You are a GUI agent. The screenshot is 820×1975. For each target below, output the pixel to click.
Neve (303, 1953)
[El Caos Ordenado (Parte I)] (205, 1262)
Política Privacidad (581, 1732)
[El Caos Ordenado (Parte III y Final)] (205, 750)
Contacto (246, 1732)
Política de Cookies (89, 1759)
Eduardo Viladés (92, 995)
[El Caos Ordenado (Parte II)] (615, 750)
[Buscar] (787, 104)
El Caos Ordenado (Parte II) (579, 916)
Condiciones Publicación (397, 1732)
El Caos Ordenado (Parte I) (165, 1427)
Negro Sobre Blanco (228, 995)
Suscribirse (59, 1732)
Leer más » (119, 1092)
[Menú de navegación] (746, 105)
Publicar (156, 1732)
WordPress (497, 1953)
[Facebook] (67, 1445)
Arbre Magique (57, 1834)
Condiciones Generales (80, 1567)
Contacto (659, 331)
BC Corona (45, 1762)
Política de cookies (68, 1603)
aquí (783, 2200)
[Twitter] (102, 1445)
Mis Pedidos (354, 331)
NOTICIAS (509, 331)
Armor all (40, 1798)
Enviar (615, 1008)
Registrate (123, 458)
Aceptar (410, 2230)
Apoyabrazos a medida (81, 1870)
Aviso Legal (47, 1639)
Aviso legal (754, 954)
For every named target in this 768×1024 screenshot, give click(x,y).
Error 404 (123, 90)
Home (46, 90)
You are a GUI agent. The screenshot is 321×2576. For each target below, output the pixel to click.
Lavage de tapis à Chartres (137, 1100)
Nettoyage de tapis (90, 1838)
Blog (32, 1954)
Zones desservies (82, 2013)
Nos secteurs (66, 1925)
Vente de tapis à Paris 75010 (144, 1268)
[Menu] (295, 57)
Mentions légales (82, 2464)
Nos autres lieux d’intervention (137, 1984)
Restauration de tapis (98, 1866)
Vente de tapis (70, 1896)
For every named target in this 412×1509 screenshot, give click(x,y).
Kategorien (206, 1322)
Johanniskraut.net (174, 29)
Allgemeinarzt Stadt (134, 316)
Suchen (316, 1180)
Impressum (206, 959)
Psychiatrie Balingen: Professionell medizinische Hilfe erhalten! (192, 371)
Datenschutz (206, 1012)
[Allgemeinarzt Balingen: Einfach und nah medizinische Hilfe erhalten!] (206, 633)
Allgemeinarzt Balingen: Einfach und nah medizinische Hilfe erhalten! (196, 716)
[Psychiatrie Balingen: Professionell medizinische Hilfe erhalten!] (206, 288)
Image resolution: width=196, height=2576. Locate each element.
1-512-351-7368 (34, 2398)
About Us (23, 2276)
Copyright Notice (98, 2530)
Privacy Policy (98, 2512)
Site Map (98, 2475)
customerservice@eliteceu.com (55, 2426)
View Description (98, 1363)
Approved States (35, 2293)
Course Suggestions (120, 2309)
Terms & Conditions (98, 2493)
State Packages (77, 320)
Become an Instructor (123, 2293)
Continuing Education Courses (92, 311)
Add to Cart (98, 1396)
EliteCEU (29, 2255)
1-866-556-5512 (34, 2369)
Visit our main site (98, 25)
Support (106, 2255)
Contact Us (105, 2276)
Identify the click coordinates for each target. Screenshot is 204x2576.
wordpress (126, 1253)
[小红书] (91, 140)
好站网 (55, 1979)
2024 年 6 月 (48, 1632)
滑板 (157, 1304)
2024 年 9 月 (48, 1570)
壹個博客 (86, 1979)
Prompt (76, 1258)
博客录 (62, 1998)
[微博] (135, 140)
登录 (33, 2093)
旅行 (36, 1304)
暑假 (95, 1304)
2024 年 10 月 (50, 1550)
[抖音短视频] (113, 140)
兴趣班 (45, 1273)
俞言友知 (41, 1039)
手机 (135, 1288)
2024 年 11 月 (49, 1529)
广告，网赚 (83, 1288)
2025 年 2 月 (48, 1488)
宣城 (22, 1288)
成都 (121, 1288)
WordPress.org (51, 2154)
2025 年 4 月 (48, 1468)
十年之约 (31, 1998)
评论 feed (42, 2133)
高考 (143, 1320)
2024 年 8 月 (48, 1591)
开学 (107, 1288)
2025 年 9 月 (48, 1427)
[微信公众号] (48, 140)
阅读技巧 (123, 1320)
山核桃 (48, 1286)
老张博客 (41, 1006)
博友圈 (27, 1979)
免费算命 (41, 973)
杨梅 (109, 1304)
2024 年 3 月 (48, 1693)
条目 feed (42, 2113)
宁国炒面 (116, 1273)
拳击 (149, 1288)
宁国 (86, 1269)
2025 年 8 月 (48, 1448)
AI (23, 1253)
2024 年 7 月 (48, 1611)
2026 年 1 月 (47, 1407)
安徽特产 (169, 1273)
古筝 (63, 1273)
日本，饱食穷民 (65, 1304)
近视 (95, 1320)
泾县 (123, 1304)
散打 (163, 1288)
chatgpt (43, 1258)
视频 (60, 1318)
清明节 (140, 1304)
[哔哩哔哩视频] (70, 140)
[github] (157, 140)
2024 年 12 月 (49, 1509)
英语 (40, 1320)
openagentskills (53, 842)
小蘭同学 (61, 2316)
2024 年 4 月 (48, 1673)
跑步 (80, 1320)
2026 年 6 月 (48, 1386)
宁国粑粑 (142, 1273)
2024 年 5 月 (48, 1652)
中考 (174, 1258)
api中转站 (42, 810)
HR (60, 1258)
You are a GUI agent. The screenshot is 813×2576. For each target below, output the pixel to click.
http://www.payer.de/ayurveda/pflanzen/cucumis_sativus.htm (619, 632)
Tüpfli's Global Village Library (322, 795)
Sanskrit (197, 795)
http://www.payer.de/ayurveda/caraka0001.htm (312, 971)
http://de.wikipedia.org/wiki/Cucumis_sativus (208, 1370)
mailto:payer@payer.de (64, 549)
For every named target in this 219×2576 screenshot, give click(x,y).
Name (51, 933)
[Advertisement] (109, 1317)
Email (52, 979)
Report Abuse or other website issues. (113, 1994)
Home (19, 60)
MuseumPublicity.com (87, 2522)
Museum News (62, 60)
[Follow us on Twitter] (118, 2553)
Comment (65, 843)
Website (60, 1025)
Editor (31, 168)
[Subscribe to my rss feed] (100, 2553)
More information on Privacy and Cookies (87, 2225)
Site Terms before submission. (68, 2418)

EXERCISE OBJECTIVE =>
Find the line with "AI (23, 1253)" in the entries above. Retype it and each line after it, exactly, through the line with "Home (19, 60)", and stop there.

TASK RESPONSE =>
AI (23, 1253)
2024 年 7 月 (48, 1611)
2026 年 1 月 (47, 1407)
安徽特产 (169, 1273)
古筝 (63, 1273)
日本，饱食穷民 (65, 1304)
近视 (95, 1320)
泾县 (123, 1304)
散打 (163, 1288)
chatgpt (43, 1258)
视频 (60, 1318)
清明节 (140, 1304)
[哔哩哔哩视频] (70, 140)
[github] (157, 140)
2024 年 12 月 (49, 1509)
英语 (40, 1320)
openagentskills (53, 842)
小蘭同学 (61, 2316)
2024 年 4 月 (48, 1673)
跑步 (80, 1320)
2026 年 6 月 (48, 1386)
宁国粑粑 (142, 1273)
2024 年 5 月 (48, 1652)
中考 (174, 1258)
api中转站 (42, 810)
HR (60, 1258)
You are a GUI agent. The screenshot is 813×2576. For each target below, output the pixel to click.
http://www.payer.de/ayurveda/pflanzen/cucumis_sativus.htm (619, 632)
Tüpfli's Global Village Library (322, 795)
Sanskrit (197, 795)
http://www.payer.de/ayurveda/caraka0001.htm (312, 971)
http://de.wikipedia.org/wiki/Cucumis_sativus (208, 1370)
mailto:payer@payer.de (64, 549)
For every named target in this 219×2576 screenshot, give click(x,y).
Name (51, 933)
[Advertisement] (109, 1317)
Email (52, 979)
Report Abuse or other website issues. (113, 1994)
Home (19, 60)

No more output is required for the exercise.